Dynamical systems with delayed feedback often exhibit complex oscillations not observed in analogous systems without delay. Stochastic effects can change the picture dramatically, particularly if multiple time scales are present. Then transients ignored in the deterministic system can dominate the long range behavior. This talk will contrast the effects of different noise sources in certain systems with delayed feedback. We show how ideas from canonical physical and mechanical systems can be applied in biological models for disease and balance. The approaches we consider capture the effects of noise and delay in the contexts of piecewise smooth systems, nonlinearities, and discontinuities.

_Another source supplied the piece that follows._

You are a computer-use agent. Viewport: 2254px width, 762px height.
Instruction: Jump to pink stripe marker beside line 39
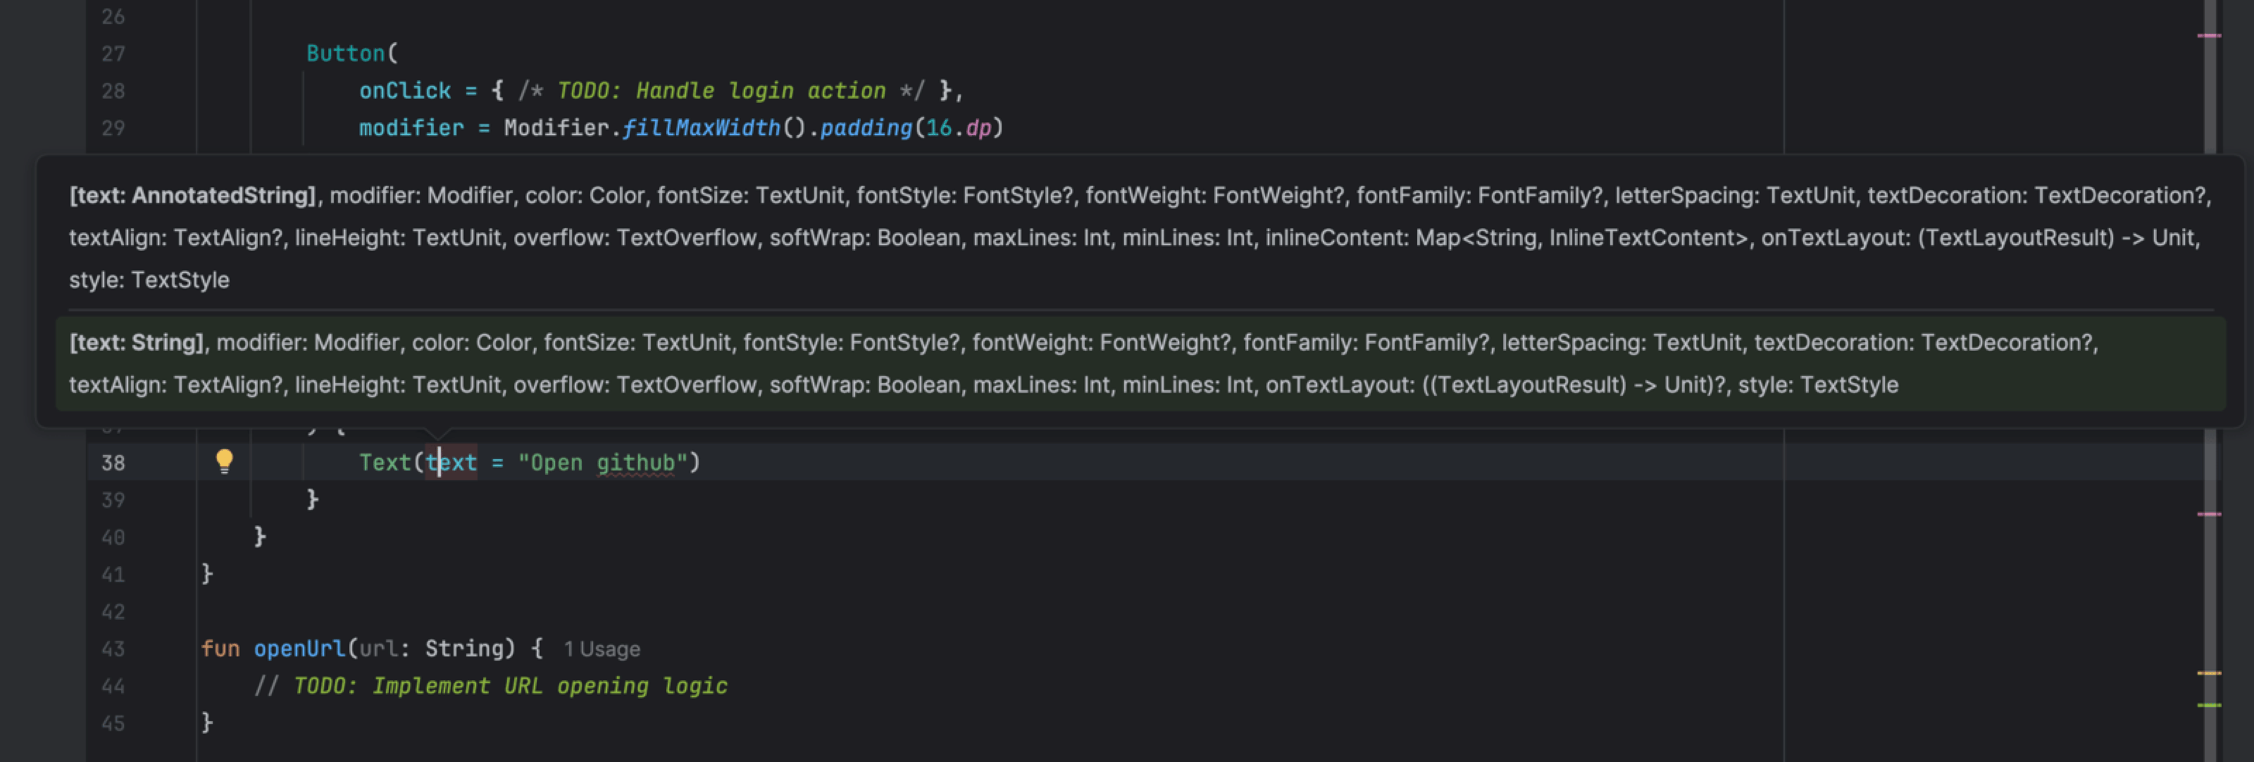[x=2209, y=514]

I will trace the history of models for bursting, concentrating on square-wave bursters descended from the Chay-Keizer model for pancreatic beta cells. The model was originally developed on a biophysical and intutive basis but was put into a mathematical context by John Rinzel's fast-slow analysis. Rinzel also began the process of classifying bursting oscillations based on the bifurcations undergone by the fast subsystem, which led to important mathematical generalization by others. Further mathematical work, notably by Terman, Mosekilde and others, focused rather on bifurcations of the full bursting system, which showed a fundamental role for chaos in mediating transitions between bursting and spiking and between bursts with different numbers of spikes. The development of mathematical theory was in turn both a blessing and a curse for those interested in modeling the biological phenomena - having a template of what to expect made it easy to construct a plethora of models that were superficially different but mathematically redundant. This may also have steered modelers away from alternative ways of achieving bursting, but instructive examples exist in which unbiased adherence to the data led to discovery of new bursting patterns. Some of these had been anticipated by the general theory but not previously instantiated by Hodgkin-Huxley-based examples. A final level of generalization has been the addition of multiple slow variables. While often mathematically reducible to models with a one-variable slow subsystem, such models also exhibit novel resetting properties and enhanced dynamic range. Analysis of the dynamics of such models remains a current challenge for mathematicians.
The interchange between dynamical systems theory with biology has had lasting impact upon both. As biology becomes increasingly quantitative, this relationship is likely to strengthen still further. This lecture will review my experience as a mathematician working at the interface with biology, emphasizing the role of multiple time scales in biological models. It will also look discuss why the solution of outstanding mathematical questions is essential to progress within biology.